On Saturday I attended an exclusive bloggers event at the Groucho Club in London with four of the authors shortlisted for the Sunday Times / Peters Fraser + Dunlop Young Writer of the Year Award (Sally Rooney was unable to make it from Dublin). Also in attendance were fellow shadow panelists Annabel and Clare and some other notable names from the UK blogging community, including Eric Karl Anderson and Naomi Frisby. It was lovely to meet them, and Annabel, for the first time, and to have time to chat with the shortlisted authors.

That’s me with Clare and Annabel. Thanks to Eric Karl Anderson for taking the photo.

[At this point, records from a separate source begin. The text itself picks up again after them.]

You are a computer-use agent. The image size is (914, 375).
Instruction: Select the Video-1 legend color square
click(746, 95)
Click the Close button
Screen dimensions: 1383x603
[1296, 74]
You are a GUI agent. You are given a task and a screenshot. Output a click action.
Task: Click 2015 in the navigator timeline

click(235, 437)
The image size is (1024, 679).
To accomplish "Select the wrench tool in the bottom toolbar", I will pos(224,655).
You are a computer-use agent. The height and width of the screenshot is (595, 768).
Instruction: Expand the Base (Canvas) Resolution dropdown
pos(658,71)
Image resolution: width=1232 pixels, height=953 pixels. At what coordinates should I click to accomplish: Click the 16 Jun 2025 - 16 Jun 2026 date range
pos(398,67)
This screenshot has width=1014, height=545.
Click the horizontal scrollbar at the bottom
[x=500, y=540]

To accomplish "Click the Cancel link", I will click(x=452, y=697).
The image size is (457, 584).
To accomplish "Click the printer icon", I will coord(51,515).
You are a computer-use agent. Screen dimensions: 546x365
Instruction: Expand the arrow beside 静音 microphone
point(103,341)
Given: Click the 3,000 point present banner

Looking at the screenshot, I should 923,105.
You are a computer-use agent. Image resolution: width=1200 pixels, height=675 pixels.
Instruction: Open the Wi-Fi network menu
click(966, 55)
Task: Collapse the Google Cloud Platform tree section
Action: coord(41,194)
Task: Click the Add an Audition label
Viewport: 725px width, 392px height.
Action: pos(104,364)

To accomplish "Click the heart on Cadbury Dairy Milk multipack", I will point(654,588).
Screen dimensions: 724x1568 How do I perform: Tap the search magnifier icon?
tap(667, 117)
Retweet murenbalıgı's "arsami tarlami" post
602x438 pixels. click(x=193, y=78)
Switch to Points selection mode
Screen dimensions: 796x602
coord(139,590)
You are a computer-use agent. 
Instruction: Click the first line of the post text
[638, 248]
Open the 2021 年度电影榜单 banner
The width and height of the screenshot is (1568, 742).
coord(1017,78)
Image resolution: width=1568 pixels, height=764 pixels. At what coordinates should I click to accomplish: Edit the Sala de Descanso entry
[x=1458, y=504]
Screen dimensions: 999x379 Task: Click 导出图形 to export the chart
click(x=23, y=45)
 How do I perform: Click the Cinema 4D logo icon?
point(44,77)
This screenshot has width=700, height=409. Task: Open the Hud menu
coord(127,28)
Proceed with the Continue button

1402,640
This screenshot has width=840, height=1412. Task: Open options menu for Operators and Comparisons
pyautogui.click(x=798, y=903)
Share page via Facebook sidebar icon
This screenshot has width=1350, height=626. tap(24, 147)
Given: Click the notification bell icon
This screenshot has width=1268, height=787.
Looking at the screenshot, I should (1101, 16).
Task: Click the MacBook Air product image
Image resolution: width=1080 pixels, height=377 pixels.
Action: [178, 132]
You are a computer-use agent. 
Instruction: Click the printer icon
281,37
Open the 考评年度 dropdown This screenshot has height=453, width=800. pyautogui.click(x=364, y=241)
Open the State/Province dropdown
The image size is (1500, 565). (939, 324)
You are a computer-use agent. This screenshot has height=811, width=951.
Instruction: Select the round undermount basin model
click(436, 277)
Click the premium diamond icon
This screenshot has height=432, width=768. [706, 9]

The event was chaired by Robert Collins, a former deputy literary editor of the Sunday Times now with Intelligence Squared. Each author gave a short reading from their book and answered questions from the chair and the audience. In every case, what I heard helped me appreciate the work and the author more. All four writers were so funny and warm, and seemed equally humbled and delighted to be in the running for this award.

Minoo Dinshaw reminded me of an Oxford don twice his age. (Indeed, his father is an Oxford don, and his mother is Scottish writer Candia McWilliam, so he has a proud literary pedigree.) He first became aware of Steven Runciman as a child when he and his mother spotted the wizened old man in a hotel lobby in Edinburgh, where they had traveled for the book festival. He then read Runciman’s Crusades books at school, and when in 2011 he met Runciman’s niece and she asked him to write the biography, he said he couldn’t think of anything else he wanted to do. (And still can’t.) Reading from his Kindle as “I didn’t want to break my wrist” (!), he chose a late passage featuring Steven in his nineties. Dinshaw said that while writing about Runciman he felt by turns flirted with and accused. Living in his subject’s house, working in his library, even sleeping in his bed (just the once), he felt he “had a very strange ghost in my life.” Dinshaw said the project captured his attention because he’s romantic and competitive, but that he’d like to try writing fiction in the future.

Clare with Minoo Dinshaw. Photo by Annabel Gaskell.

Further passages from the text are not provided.